3.6 Self-denial across multiple statements
Wei Dai has consistently denied being Satoshi:
- 2014 AALWA retrospective (above) — distinguishes himself from Satoshi explicitly.
- Long-form interviews and forum posts since 2014 — Wei Dai treats Satoshi as a separate person throughout, often crediting Satoshi’s specific design contributions (the longest-chain consensus rule, the difficulty-adjustment algorithm) in language that would be self-praise if he were Satoshi.
- Continued Crypto++ and LessWrong activity under his own name through the 2010s and 2020s — a sustained public profile that would require parallel decoy work if he were also Satoshi during the same period.
Wei Dai’s self-denial is structurally similar to Nick Szabo’s (the “Nakamoto improved my design” framing in Szabo’s 2011 blog post that crediting Nakamoto with a specific improvement to his own work): a sustained public framing that treats Satoshi as a different, named-but-separate person. Both denials, to be undone by the hypothesis, require sustained voluntary public self-deception.
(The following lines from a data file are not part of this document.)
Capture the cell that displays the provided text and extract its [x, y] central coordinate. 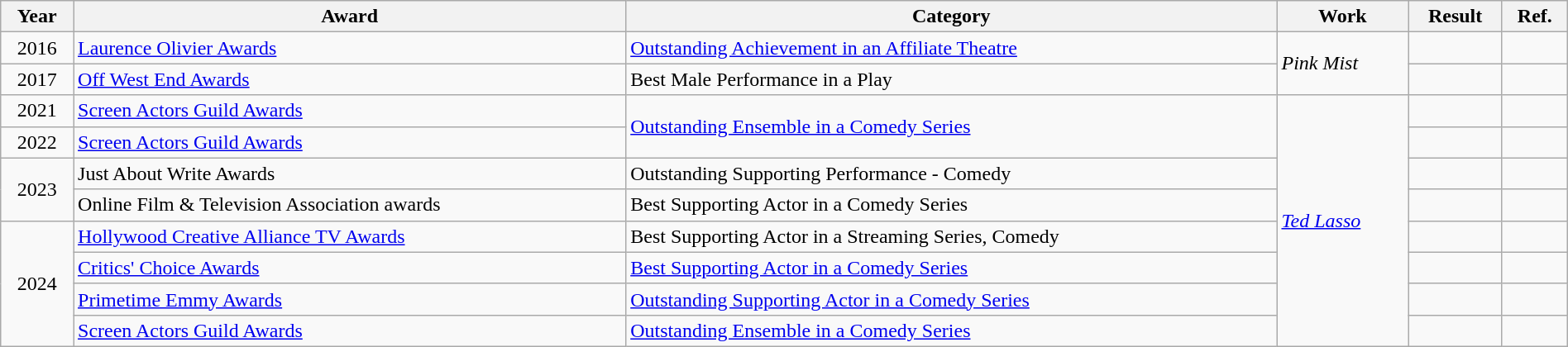
2023 [37, 189]
Online Film & Television Association awards [350, 205]
Award [350, 17]
Laurence Olivier Awards [350, 48]
Category [951, 17]
2024 [37, 284]
Off West End Awards [350, 79]
Primetime Emmy Awards [350, 299]
Work [1343, 17]
2016 [37, 48]
2017 [37, 79]
Pink Mist [1343, 64]
Outstanding Supporting Actor in a Comedy Series [951, 299]
Best Male Performance in a Play [951, 79]
Critics' Choice Awards [350, 268]
Ted Lasso [1343, 221]
Hollywood Creative Alliance TV Awards [350, 237]
Year [37, 17]
Outstanding Supporting Performance - Comedy [951, 174]
2022 [37, 142]
Outstanding Achievement in an Affiliate Theatre [951, 48]
Best Supporting Actor in a Streaming Series, Comedy [951, 237]
2021 [37, 111]
Result [1456, 17]
Ref. [1535, 17]
Just About Write Awards [350, 174]
Find where the given text appears and provide that cell's center as [X, Y] coordinate. 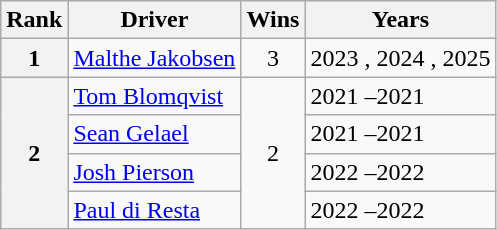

4. Within the broader documentary record
Across the four most-cited stylometric investigations, Wei Dai is the named candidate placed furthest from Satoshi by the only investigation that publicly ranks all five names (van Dorst / Bitcoin Institute reanalysis). The August 2008 email exchange, the “I wasn’t aware of the b-money page” admission, and Wei Dai’s own 2014 retrospective form a coherent third-party-reception reading that the hypothesis must overturn.
Wei Dai’s structural position in the candidate space differs from other candidates: he is in Group A (Satoshi explicitly cited his work) by construction of the candidate set, but the same primary-source emails that establish the citation pathway also establish that Wei Dai received Bitcoin from Satoshi as a third party rather than originating it.
For comparison with other named-candidate hypotheses, see the Satoshi-identity hypotheses overview and the individual entries for Adam Back, Hal Finney, Sassaman, Kaneko, Szabo, and Todd.
5. Limits of this entry
- This entry does not present new evidence. It compiles material from the August 2008 email exchange, Wei Dai’s January 2014 AALWA retrospective, the Crypto++ inclusion record, the Bitcoin Institute reanalysis of van Dorst’s corpus, and the standing public discussion of Wei Dai as a Satoshi candidate.
- This entry sets out the hypothesis fairly and the counter-evidence fairly, leaving the reader to weigh.
- This entry does not name “the most likely Satoshi candidate.”
- Wei Dai’s hypothesis differs from candidates with a single triggering articulation (Greenberg 2014 for Hal Finney, NYT 2026 for Adam Back, HBO 2024 for Todd) — Wei Dai has been a structural candidate from before Bitcoin’s launch by virtue of the whitepaper citation, with no single major-press articulation. The entry uses the August 22, 2008 contact date as its anchor because that is when the structural conditions for the hypothesis were established.
- If new evidence surfaces — direct documentary links beyond the three-email correspondence, technical fingerprints in Bitcoin v0.1 matching Wei Dai’s other code beyond the standard Crypto++ inclusion, or comments by Wei Dai that contradict the 2014 retrospective — this entry should be updated.